Manitoba flour: 200gr
Water at room temperature: 300ml
00 flour: 300gr
Il Cavallino extra virgin olive oil: 35ml
Fresh brewer's yeast: 5gr
Start by pouring the yeast into the water at room temperature and dissolve it well. Continue by pouring the Manitoba flour and the 00 flour into a container. Pour the water a little at a time while kneading with your hands: the ideal water temperature is 25 °. When you have poured half the liquid, you can also add the salt and continue to knead, always pouring the water a little at a time, until you get a homogeneous mixture. At this point you can add the oil, also poured a little at a time while continuing to knead.
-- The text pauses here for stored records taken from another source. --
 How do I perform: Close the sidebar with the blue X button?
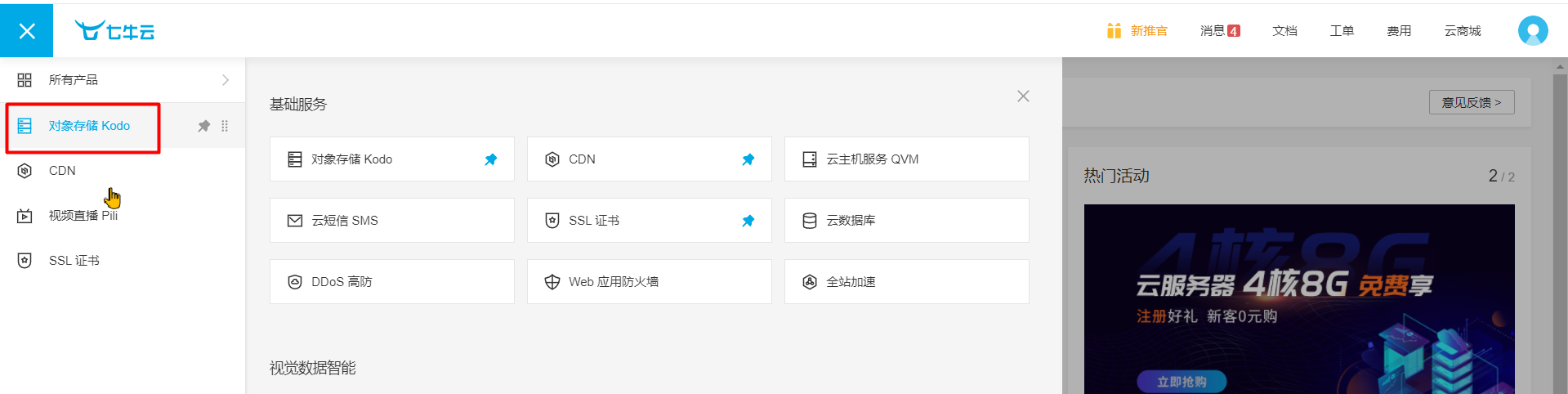(x=27, y=31)
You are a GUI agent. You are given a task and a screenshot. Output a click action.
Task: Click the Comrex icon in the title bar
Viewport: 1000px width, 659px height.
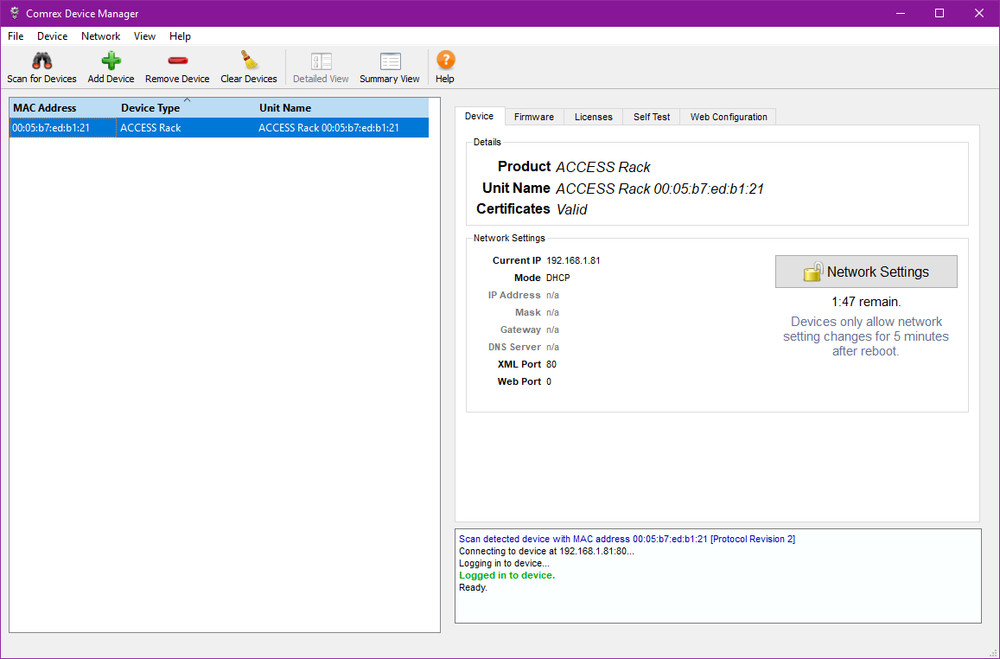tap(13, 13)
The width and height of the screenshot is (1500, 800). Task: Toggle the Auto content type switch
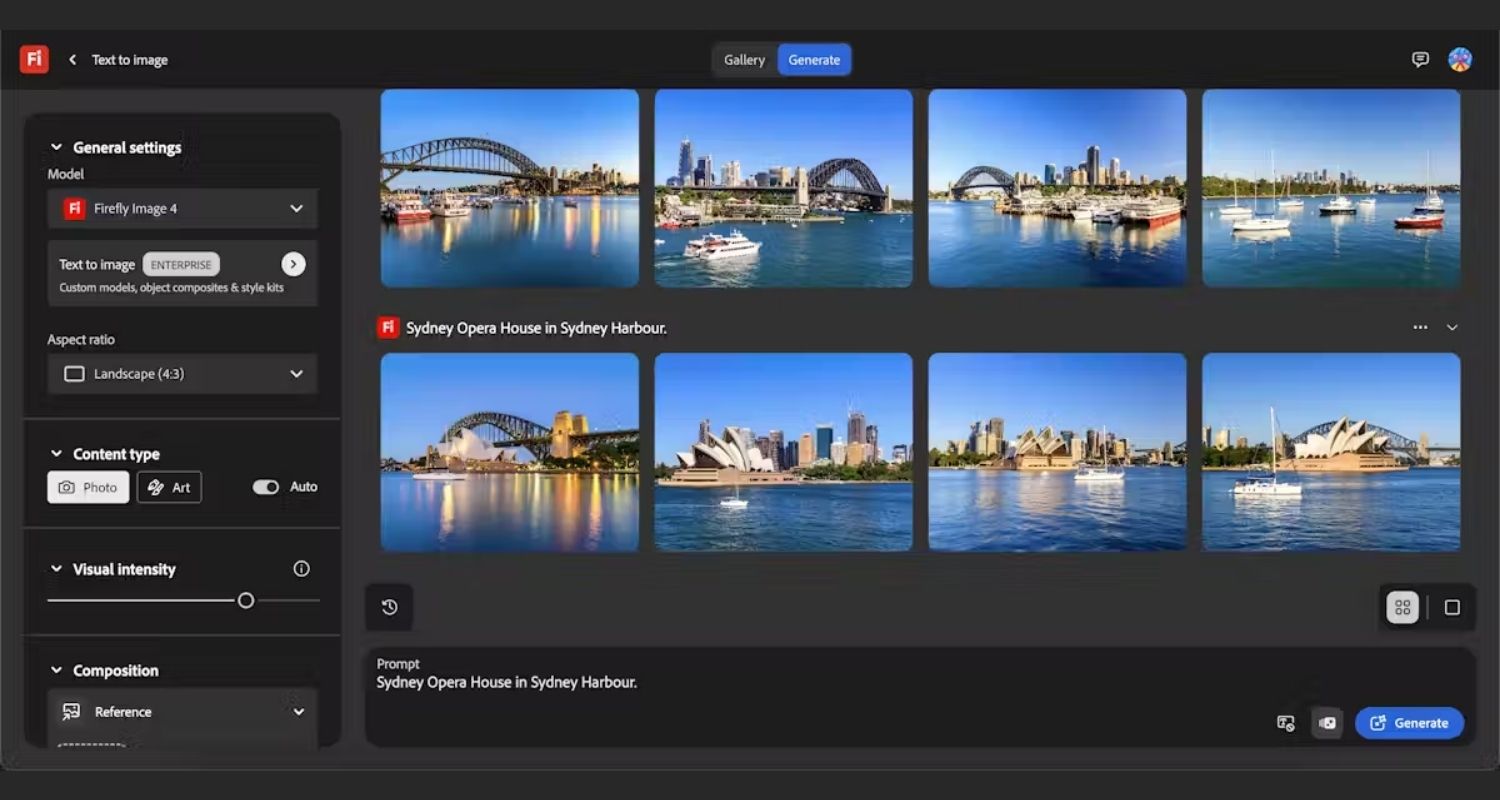pyautogui.click(x=266, y=487)
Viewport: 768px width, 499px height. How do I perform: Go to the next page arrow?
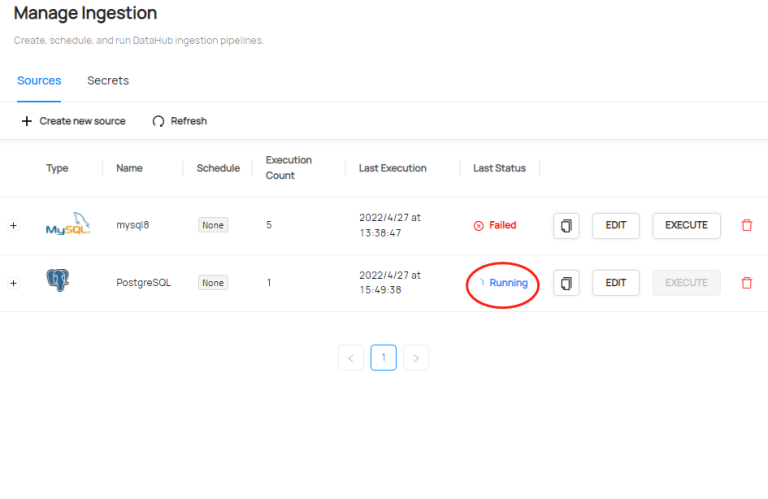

Finally, transfer the dough to the work surface and knead it with your hands until it is smooth and homogeneous. Once you have a nice smooth dough, let it rest on the work surface for about ten minutes, covering it with the bowl. Transfer the dough thus formed into a bowl, cover with cling film and let it rise. Times are approximate since each dough, temperature and weather conditions affect the leavening: on average, the dough should take 2 hours to double in volume. Turn it over and proceed with the pirling: pirling the dough means turning it with your hands on the work surface, bringing it towards you and then moving it away repeatedly until you get a smooth and regular sphere. Transfer the two doughs to a tray and let them rest for another half hour, always covered with plastic wrap or a cloth, before you can roll the pizza dough and season it to your liking! The oven must be very hot before baking the pizza, an ideal temperature is between 200 ° and 250 °, times vary depending on the temperature.